Viele Ihrer Klienten und Bekannten sagen, Ihr zweiter Vorname sei „Pragmatismus“. Wie kommt das?

Ich glaube, dieser „zweite Vorname“ entstand aufgrund von Rückmeldungen meiner Klienten. Sehr viele sagen nämlich, sie hätten den Eindruck, ich lebe meine Werte und trete auch für sie ein. Allerdings tue ich das nicht dogmatisch, sondern versuche, Dinge einfach so zu machen oder zu regeln, dass sie schlicht funktionierten.

In meinen Coachings, Seminaren oder in Team- und Führungskräfteentwicklungs-Workshops sage ich immer: Wir wollen den Wert X erreichen und werden das auf diese und jene Weise umsetzen – wie wahrscheinlich ist es auf einer Skala von eins bis zehn, dass es so klappt? Ist das Ergebnis z.B. eine Zwei, dann wird einfach nach einem zweiten Ansatz gesucht und geprüft, ob man vielleicht Abstriche machen muss.

Ich sehe also den ersten Schritt und prüfe, ob er gangbar ist und was es braucht, um noch ein Stück näher an das gewünschte Ziel zu kommen. Durch diese pragmatische Vorgehensweise ist mein „zweiter Vorname“ im Laufe der Zeit entstanden.

Und woher kommt diese Einstellung? Ist das eine Prägung aus Ihrem Elternhaus?

Ich glaube, mein Elternhaus ist sicherlich in dieser Hinsicht sehr prägend gewesen. Mein Vater ist als Berufssoldat alle drei bis vier Jahre versetzt worden, also sind wir entsprechend oft umgezogen. Wenn man alle paar Jahre die Zelte abbrechen und sie irgendwo neu wieder aufstellen muss – und es nicht die eigene Entscheidung gewesen ist –, dann muss man sich da irgendwie reinfügen.

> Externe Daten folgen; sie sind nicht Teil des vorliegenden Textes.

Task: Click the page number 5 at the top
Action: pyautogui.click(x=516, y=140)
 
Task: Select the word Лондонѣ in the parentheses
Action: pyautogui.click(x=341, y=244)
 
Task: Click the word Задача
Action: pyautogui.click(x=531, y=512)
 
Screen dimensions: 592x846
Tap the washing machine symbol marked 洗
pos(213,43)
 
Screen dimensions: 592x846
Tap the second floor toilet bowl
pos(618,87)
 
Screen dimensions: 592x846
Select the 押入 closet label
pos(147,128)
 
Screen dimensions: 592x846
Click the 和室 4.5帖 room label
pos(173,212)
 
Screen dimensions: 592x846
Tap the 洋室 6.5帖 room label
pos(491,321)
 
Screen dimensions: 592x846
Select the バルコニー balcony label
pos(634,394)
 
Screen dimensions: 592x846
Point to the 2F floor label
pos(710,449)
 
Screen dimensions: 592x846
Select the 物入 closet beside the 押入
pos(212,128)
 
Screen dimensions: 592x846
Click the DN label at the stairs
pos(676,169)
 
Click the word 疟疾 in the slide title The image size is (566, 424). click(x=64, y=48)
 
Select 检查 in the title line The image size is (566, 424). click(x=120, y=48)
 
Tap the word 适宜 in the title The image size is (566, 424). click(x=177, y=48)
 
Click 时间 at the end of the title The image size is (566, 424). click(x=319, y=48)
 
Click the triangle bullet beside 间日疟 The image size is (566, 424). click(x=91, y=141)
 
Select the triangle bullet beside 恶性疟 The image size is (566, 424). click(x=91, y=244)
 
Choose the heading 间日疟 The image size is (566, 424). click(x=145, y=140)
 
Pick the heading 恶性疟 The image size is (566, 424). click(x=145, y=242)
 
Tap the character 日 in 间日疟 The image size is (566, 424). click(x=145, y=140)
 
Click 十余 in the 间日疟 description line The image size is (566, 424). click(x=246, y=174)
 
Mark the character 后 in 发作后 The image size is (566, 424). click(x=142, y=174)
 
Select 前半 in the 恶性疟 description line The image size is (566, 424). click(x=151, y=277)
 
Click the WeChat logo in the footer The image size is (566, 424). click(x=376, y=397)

Man kann hadern damit, sich querstellen und alles doof finden, weil man schon wieder seine Freunde verlassen muss. Oder man kann sich eine Haltung zulegen, die besagt: „Ich finde es zwar doof, aber ändern kann ich es nicht, also muss ich das Beste daraus machen“. Ich denke, das ist der Ursprung meines Pragmatismus.

Ich kann etwas nicht ändern, also mache ich das Beste daraus?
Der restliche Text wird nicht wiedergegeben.